# Work request
Each record that follows is to be reproduced verbatim.

# Supplied information
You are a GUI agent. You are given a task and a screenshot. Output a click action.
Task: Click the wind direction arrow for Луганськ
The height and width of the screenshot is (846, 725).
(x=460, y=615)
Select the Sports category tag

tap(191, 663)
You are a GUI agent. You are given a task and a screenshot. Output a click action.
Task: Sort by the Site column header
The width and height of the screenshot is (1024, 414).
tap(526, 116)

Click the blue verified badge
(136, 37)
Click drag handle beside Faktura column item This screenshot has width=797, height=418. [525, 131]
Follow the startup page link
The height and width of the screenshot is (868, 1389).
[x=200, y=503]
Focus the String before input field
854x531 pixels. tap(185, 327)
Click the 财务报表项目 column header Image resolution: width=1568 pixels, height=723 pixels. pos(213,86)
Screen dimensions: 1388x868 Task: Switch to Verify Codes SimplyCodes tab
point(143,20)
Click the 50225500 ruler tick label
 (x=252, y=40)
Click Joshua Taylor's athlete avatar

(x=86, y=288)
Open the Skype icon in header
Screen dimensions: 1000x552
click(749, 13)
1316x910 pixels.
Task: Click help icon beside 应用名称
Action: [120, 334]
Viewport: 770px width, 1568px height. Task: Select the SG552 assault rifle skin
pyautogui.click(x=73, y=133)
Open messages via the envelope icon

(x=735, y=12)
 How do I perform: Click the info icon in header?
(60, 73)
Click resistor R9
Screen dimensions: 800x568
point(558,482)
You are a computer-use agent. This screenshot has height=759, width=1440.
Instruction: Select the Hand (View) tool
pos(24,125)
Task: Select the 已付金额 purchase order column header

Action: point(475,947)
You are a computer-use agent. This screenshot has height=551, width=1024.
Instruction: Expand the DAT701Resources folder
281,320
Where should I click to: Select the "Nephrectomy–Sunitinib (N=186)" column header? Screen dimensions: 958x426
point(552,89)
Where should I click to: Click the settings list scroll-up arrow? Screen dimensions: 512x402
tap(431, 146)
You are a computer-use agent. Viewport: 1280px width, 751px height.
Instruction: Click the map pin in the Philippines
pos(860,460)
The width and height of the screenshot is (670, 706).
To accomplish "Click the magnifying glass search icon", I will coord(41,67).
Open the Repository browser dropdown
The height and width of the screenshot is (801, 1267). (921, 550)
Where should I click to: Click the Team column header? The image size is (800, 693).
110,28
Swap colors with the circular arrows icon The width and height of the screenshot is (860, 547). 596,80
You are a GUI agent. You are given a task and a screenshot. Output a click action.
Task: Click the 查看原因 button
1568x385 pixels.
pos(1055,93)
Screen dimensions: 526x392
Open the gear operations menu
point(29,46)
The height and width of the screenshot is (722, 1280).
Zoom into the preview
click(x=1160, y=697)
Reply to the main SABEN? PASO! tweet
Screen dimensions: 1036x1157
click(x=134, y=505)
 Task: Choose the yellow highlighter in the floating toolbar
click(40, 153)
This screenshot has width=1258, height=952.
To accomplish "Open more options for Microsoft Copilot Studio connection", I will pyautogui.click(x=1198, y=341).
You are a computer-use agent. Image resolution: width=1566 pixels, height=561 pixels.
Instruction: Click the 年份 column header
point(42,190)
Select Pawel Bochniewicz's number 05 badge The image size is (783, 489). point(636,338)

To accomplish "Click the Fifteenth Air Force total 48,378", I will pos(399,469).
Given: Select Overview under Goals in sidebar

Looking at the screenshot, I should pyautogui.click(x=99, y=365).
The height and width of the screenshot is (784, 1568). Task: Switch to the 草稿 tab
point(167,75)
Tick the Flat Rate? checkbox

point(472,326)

# Result of the task
You are a GUI agent. You are given a task and a screenshot. Output a click action.
Task: Click the wind direction arrow for Луганськ
The height and width of the screenshot is (846, 725).
(x=460, y=615)
Select the Sports category tag

tap(191, 663)
You are a GUI agent. You are given a task and a screenshot. Output a click action.
Task: Sort by the Site column header
The width and height of the screenshot is (1024, 414).
tap(526, 116)

Click the blue verified badge
(136, 37)
Click drag handle beside Faktura column item This screenshot has width=797, height=418. [525, 131]
Follow the startup page link
The height and width of the screenshot is (868, 1389).
[x=200, y=503]
Focus the String before input field
854x531 pixels. tap(185, 327)
Click the 财务报表项目 column header Image resolution: width=1568 pixels, height=723 pixels. pos(213,86)
Screen dimensions: 1388x868 Task: Switch to Verify Codes SimplyCodes tab
point(143,20)
Click the 50225500 ruler tick label
 (x=252, y=40)
Click Joshua Taylor's athlete avatar

(x=86, y=288)
Open the Skype icon in header
Screen dimensions: 1000x552
click(749, 13)
1316x910 pixels.
Task: Click help icon beside 应用名称
Action: [120, 334]
Viewport: 770px width, 1568px height. Task: Select the SG552 assault rifle skin
pyautogui.click(x=73, y=133)
Open messages via the envelope icon

(x=735, y=12)
 How do I perform: Click the info icon in header?
(60, 73)
Click resistor R9
Screen dimensions: 800x568
point(558,482)
You are a computer-use agent. This screenshot has height=759, width=1440.
Instruction: Select the Hand (View) tool
pos(24,125)
Task: Select the 已付金额 purchase order column header

Action: point(475,947)
You are a computer-use agent. This screenshot has height=551, width=1024.
Instruction: Expand the DAT701Resources folder
281,320
Where should I click to: Select the "Nephrectomy–Sunitinib (N=186)" column header? Screen dimensions: 958x426
point(552,89)
Where should I click to: Click the settings list scroll-up arrow? Screen dimensions: 512x402
tap(431, 146)
You are a computer-use agent. Viewport: 1280px width, 751px height.
Instruction: Click the map pin in the Philippines
pos(860,460)
The width and height of the screenshot is (670, 706).
To accomplish "Click the magnifying glass search icon", I will coord(41,67).
Open the Repository browser dropdown
The height and width of the screenshot is (801, 1267). (921, 550)
Where should I click to: Click the Team column header? The image size is (800, 693).
110,28
Swap colors with the circular arrows icon The width and height of the screenshot is (860, 547). 596,80
You are a GUI agent. You are given a task and a screenshot. Output a click action.
Task: Click the 查看原因 button
1568x385 pixels.
pos(1055,93)
Screen dimensions: 526x392
Open the gear operations menu
point(29,46)
The height and width of the screenshot is (722, 1280).
Zoom into the preview
click(x=1160, y=697)
Reply to the main SABEN? PASO! tweet
Screen dimensions: 1036x1157
click(x=134, y=505)
 Task: Choose the yellow highlighter in the floating toolbar
click(40, 153)
This screenshot has width=1258, height=952.
To accomplish "Open more options for Microsoft Copilot Studio connection", I will pyautogui.click(x=1198, y=341).
You are a computer-use agent. Image resolution: width=1566 pixels, height=561 pixels.
Instruction: Click the 年份 column header
point(42,190)
Select Pawel Bochniewicz's number 05 badge The image size is (783, 489). point(636,338)

To accomplish "Click the Fifteenth Air Force total 48,378", I will pos(399,469).
Given: Select Overview under Goals in sidebar

Looking at the screenshot, I should pyautogui.click(x=99, y=365).
The height and width of the screenshot is (784, 1568). Task: Switch to the 草稿 tab
point(167,75)
Tick the Flat Rate? checkbox

point(472,326)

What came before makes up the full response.